At 0.05 significance level, can we conclude that there is a difference in the proportion of vines infested using Pernod 5 as opposed to Action?​

Answer 1

At a significance level of 0.05, there is enough evidence to support the claim that there is a significant difference in the proportion of vines infested using Pernod 5 as opposed to Action.

Explanation:

This is a hypothesis test for the difference between proportions.

The claim is that there is a significant difference in the proportion of vines infested using Pernod 5 as opposed to Action.

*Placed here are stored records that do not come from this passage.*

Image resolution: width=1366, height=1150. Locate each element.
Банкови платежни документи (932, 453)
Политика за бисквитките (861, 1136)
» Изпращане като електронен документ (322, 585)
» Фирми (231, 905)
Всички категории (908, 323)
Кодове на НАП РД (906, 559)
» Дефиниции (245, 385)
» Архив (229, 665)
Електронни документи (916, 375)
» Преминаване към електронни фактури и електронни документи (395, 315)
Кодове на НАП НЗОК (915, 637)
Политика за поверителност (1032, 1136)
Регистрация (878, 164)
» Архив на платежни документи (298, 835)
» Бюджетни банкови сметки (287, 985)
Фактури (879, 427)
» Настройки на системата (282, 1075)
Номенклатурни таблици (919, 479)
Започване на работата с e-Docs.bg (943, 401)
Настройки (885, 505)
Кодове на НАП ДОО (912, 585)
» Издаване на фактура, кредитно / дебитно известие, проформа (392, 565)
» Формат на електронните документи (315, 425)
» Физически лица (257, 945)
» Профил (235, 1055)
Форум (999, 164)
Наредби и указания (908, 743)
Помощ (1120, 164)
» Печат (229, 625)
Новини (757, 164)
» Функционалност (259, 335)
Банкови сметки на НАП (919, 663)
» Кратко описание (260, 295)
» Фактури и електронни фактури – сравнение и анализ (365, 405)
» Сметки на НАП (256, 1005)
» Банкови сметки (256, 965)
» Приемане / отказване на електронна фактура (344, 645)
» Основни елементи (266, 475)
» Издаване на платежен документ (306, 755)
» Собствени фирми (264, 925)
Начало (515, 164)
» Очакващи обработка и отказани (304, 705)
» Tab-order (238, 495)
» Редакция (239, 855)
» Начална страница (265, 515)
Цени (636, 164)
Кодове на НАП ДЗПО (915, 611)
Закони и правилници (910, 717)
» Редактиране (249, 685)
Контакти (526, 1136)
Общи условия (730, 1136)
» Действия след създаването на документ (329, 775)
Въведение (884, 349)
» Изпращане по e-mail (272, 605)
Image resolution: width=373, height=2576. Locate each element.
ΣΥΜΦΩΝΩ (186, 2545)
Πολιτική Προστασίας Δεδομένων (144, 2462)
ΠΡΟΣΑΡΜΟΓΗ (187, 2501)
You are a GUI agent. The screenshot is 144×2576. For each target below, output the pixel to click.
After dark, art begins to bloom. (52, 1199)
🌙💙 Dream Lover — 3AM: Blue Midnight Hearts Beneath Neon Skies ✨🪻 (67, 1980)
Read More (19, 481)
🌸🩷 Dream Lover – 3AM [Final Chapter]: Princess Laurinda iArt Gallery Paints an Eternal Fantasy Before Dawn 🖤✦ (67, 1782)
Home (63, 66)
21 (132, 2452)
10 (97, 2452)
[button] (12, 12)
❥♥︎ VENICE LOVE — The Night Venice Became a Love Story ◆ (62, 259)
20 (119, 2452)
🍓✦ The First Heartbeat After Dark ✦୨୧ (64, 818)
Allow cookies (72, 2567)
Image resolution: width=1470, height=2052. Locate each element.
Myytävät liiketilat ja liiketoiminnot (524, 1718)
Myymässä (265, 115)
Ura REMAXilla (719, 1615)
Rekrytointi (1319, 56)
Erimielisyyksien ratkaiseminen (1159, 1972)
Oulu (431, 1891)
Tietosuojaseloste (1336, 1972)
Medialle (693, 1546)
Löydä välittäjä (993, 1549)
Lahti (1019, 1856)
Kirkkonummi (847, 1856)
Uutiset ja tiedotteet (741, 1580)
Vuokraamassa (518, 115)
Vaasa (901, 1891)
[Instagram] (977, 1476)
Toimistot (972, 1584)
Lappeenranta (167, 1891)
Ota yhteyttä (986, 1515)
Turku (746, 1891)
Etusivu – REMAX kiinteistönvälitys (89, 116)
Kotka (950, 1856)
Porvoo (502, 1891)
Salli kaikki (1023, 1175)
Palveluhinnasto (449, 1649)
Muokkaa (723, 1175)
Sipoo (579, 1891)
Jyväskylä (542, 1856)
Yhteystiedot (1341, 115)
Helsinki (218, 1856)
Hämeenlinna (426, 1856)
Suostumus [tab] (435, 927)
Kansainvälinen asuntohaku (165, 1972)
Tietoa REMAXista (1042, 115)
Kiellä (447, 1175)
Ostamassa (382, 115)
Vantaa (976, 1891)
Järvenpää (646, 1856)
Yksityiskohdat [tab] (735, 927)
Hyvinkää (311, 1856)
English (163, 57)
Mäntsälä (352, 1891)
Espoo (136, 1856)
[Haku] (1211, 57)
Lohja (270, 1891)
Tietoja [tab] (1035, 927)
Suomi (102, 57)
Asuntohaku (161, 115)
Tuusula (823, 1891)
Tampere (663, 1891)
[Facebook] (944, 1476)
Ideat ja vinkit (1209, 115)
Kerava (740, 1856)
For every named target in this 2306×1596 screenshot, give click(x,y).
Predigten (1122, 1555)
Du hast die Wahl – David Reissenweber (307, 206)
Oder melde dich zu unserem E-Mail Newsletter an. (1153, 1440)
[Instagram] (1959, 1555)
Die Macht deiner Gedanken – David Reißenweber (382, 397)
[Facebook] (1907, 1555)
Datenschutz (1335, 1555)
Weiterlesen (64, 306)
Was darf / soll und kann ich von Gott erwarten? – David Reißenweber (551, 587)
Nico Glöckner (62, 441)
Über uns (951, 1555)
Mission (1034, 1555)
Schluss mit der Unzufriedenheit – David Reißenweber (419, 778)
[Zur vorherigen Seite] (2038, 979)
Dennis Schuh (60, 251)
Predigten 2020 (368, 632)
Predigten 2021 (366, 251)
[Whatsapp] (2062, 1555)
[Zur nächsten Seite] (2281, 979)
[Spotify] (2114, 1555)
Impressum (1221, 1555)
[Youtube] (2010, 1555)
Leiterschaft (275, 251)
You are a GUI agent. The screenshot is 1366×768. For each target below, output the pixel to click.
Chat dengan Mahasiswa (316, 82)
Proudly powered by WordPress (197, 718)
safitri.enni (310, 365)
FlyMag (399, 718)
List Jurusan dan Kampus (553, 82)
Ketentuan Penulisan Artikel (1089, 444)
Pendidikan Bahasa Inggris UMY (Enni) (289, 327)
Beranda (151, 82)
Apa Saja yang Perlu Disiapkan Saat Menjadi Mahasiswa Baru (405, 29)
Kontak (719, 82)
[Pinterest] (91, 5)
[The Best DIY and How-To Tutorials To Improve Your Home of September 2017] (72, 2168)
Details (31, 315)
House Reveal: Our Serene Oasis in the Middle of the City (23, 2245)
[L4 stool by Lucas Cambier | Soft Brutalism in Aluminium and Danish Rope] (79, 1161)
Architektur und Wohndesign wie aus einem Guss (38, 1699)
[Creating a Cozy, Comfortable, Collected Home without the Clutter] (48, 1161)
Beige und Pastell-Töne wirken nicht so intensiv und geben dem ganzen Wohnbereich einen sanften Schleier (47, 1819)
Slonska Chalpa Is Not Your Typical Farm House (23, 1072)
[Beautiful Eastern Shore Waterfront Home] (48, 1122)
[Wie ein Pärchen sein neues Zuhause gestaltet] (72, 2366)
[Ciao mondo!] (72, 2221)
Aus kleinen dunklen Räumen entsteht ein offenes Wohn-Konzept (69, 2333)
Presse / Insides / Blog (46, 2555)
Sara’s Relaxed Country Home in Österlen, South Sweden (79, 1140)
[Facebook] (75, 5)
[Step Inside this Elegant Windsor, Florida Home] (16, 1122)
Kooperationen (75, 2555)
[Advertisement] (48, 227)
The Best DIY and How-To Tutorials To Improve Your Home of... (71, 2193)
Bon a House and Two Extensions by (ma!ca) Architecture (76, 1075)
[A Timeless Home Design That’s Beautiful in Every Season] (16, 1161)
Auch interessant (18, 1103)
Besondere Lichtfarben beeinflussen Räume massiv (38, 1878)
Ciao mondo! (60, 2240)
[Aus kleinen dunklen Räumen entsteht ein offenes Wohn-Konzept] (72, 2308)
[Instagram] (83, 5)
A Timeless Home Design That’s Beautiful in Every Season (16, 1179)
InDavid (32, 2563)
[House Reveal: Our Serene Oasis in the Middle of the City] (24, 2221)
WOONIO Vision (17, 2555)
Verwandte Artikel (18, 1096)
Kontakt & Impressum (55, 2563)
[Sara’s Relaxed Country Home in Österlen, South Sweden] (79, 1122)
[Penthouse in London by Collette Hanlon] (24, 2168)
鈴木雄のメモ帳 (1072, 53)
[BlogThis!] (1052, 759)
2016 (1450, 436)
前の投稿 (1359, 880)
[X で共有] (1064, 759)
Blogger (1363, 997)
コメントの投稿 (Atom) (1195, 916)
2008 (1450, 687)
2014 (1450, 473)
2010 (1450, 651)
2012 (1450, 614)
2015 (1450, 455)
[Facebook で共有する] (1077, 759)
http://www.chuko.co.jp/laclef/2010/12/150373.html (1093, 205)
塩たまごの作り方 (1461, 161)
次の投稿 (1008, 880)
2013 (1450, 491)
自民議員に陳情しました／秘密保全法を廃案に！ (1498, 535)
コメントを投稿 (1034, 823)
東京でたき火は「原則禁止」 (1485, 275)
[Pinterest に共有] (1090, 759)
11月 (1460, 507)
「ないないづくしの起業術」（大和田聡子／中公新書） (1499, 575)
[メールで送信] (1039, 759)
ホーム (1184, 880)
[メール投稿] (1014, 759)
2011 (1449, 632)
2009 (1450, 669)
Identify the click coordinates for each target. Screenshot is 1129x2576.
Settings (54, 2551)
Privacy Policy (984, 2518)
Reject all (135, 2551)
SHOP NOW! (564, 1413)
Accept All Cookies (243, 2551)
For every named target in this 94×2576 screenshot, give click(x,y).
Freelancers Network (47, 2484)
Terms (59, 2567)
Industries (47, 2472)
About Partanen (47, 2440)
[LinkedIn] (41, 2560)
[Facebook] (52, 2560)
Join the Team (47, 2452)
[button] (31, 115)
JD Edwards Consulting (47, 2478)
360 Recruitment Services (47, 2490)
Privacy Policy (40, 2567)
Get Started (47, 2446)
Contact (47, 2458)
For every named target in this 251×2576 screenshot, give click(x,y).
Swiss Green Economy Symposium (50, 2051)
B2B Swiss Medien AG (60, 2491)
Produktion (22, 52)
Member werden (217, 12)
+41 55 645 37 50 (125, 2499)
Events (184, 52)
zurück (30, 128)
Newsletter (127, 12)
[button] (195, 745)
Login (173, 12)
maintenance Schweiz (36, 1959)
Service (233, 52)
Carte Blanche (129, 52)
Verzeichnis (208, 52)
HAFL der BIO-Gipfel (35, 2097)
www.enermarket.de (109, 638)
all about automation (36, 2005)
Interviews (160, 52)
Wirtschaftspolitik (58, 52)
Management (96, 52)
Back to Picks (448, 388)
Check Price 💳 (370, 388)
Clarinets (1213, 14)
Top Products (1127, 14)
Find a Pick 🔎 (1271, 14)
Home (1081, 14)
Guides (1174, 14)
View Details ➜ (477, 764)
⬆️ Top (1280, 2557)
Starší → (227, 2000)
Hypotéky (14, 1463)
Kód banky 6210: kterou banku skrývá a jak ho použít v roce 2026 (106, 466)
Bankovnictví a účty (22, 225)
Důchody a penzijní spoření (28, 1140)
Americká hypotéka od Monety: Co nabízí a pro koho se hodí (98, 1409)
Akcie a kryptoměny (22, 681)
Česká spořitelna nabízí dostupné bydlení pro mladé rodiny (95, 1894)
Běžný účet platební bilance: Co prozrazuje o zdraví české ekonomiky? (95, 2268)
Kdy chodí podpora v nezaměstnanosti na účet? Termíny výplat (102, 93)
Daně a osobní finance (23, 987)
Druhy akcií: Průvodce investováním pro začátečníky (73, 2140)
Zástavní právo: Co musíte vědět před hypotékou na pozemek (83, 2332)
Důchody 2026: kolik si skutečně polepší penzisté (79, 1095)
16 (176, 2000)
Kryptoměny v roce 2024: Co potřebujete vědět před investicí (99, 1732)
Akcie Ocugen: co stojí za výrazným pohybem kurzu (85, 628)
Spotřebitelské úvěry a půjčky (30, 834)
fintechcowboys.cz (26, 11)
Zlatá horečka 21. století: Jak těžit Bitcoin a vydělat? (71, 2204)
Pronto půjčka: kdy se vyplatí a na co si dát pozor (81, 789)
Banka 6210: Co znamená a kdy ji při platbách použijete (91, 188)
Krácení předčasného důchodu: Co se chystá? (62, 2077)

Then, the null and alternative hypothesis are:

H_0: \pi_1-\pi_2=0\\\\H_a:\pi_1-\pi_2\\eq 0

The significance level is 0.05.

The sample 1 (Pernod 5), of size n1=400 has a proportion of p1=0.06.

`p_1=X_1/n_1=24/400=0.06`

The sample 2, of size n2=400 has a proportion of p2=0.1.

`p_2=X_2/n_2=40/400=0.1`

The difference between proportions is (p1-p2)=-0.04.

`p_d=p_1-p_2=0.06-0.1=-0.04`

The pooled proportion, needed to calculate the standard error, is:

`p=(X_1+X_2)/(n_1+n_2)=(24+40)/(400+400)=(64)/(800)=0.08`

The estimated standard error of the difference between means is computed using the formula:

`s_(p1-p2)=\sqrt{(p(1-p))/(n_1)+(p(1-p))/(n_2)}=\sqrt{(0.08*0.92)/(400)+(0.08*0.92)/(400)}\\\\\\s_(p1-p2)=√(0.000184+0.000184)=√(0.000368)=0.019`

Then, we can calculate the z-statistic as:

`z=(p_d-(\pi_1-\pi_2))/(s_(p1-p2))=(-0.04-0)/(0.019)=(-0.04)/(0.019)=-2.085`

This test is a two-tailed test, so the P-value for this test is calculated as (using a z-table):

`\text{P-value}=2\cdot P(z<-2.085)=0.037`

As the P-value (0.037) is smaller than the significance level (0.05), the effect is significant.

The null hypothesis is rejected.

There is enough evidence to support the claim that there is a significant difference in the proportion of vines infested using Pernod 5 as opposed to Action.